I am not 100% sure whether even PA has a model, but I find it likely that even ZFC has. But if I say that ZFC has a model, it means that this is a model where formula parts are numbered by the natural numbers derived from my notion of subsequent moments of time.
Oh, OK. (This was in fact my main confusion about the question.)
One thing is clear to me: in the case that I’ve made a closed-world assumption about my domain (which is what the least-set description of natural numbers is), I should somehow set up the probabilities so that a hypothesis which proves the existence of a domain element with a specific property does not get an a priori chunk of probability mass just for being a hypothesis of a specific length. Ideally, we want to set this up so that it follows “something like” the halting distribution which I mentioned in my previous reply (but of course that’s not computable).
One idea is that such a hypothesis only gets probability mass from specific domain elements with that property. So, for example, if we want to measure the belief that the Goldbach conjecture is false, the probability mass we assign to that must come from the mass we assign to conjectures like false_at(1000), false_at(1002), et cetera. As I eliminate possibilities like this, the probability for exists x. false_at(x) falls.
This can be formalized by saying that for closed-world domains, as we form a theory, we must have an example before we introduce an existential statement. (I’m assuming that we want to model the probability of a theory as some process which generates theories at random, as in my recent AGI paper.) We might even want to say that we need a specific example before we will introduce any quantifiers. This doesn’t strictly rule out any theories, since we can just write down examples that we don’t yet know to be false before introducing the quantified statements, but it modifies the probabilities associated with them.

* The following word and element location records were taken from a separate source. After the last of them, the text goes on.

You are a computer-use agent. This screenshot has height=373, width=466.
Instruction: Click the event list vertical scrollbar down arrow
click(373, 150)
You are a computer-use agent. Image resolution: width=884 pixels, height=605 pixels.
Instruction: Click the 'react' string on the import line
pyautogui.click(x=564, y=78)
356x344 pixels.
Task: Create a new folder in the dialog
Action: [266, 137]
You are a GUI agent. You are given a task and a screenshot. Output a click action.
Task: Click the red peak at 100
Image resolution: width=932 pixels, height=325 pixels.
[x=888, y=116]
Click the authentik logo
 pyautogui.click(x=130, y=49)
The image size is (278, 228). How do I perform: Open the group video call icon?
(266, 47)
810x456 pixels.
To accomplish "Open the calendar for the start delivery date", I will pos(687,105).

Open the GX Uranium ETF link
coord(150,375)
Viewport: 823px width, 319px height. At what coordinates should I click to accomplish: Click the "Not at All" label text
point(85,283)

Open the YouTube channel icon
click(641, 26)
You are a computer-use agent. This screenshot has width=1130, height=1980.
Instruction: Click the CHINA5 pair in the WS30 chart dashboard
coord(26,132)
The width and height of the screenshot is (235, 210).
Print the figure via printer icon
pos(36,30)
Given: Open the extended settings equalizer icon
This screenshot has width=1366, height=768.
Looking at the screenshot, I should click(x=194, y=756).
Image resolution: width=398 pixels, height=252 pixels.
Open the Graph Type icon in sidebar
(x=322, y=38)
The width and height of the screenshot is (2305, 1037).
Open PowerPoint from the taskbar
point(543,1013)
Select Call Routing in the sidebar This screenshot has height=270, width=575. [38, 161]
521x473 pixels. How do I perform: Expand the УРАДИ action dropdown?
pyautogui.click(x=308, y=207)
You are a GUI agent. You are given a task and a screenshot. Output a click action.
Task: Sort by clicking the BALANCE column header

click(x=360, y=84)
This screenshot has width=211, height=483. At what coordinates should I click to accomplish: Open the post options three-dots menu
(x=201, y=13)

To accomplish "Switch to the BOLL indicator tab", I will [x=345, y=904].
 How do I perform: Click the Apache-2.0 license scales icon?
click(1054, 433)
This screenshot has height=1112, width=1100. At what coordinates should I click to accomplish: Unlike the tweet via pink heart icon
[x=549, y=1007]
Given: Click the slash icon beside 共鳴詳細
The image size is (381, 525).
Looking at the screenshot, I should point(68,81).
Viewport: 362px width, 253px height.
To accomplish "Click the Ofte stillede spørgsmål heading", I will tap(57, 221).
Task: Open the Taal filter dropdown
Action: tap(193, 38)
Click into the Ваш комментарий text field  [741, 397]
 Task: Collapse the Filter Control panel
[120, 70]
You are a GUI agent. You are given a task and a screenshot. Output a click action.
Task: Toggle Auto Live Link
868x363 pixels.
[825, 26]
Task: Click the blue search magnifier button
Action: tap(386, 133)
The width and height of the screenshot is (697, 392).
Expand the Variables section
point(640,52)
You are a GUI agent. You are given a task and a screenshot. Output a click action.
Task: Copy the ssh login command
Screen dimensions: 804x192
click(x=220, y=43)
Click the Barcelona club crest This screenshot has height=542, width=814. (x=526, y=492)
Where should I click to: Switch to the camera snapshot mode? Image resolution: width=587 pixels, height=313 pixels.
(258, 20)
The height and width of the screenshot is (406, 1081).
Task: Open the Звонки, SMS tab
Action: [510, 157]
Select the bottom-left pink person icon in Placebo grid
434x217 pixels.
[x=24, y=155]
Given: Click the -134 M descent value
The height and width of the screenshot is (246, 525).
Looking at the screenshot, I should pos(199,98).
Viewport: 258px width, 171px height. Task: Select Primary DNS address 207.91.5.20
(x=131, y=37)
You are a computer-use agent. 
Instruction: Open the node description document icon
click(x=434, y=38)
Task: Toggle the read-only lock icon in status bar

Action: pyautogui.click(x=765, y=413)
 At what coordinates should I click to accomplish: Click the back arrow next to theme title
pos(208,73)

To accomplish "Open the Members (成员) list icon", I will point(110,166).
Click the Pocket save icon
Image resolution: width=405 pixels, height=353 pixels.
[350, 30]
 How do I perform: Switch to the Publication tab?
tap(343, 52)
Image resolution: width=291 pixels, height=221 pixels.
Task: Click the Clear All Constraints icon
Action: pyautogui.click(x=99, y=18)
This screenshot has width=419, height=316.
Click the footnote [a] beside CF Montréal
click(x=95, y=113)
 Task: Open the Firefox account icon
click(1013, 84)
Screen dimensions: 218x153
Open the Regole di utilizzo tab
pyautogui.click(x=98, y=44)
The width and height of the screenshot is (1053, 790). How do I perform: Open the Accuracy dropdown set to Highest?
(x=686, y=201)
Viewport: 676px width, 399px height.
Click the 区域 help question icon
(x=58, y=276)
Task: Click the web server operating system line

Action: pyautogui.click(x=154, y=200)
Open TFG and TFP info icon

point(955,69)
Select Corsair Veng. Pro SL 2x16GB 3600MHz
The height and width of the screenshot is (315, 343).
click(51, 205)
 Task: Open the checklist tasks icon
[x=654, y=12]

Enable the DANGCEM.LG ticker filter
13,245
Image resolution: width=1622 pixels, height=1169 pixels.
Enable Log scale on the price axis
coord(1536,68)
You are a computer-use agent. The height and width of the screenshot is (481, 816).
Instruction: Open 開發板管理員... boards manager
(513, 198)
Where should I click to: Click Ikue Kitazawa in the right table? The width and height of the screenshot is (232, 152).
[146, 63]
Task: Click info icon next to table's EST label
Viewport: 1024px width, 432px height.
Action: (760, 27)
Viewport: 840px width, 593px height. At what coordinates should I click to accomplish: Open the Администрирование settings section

However, I’m not really confident in that particular trick (I’m not sure it behaves correctly for nested quantifiers, et cetera). I would be more confident if there were an obvious way to generalize this to work nicely with both open-world and closed-world cases (and mixed cases). But I know that it is not possible to generalize “correctly” to full 2nd-order logic (for any definition of “correctly” that I’ve thought of so far).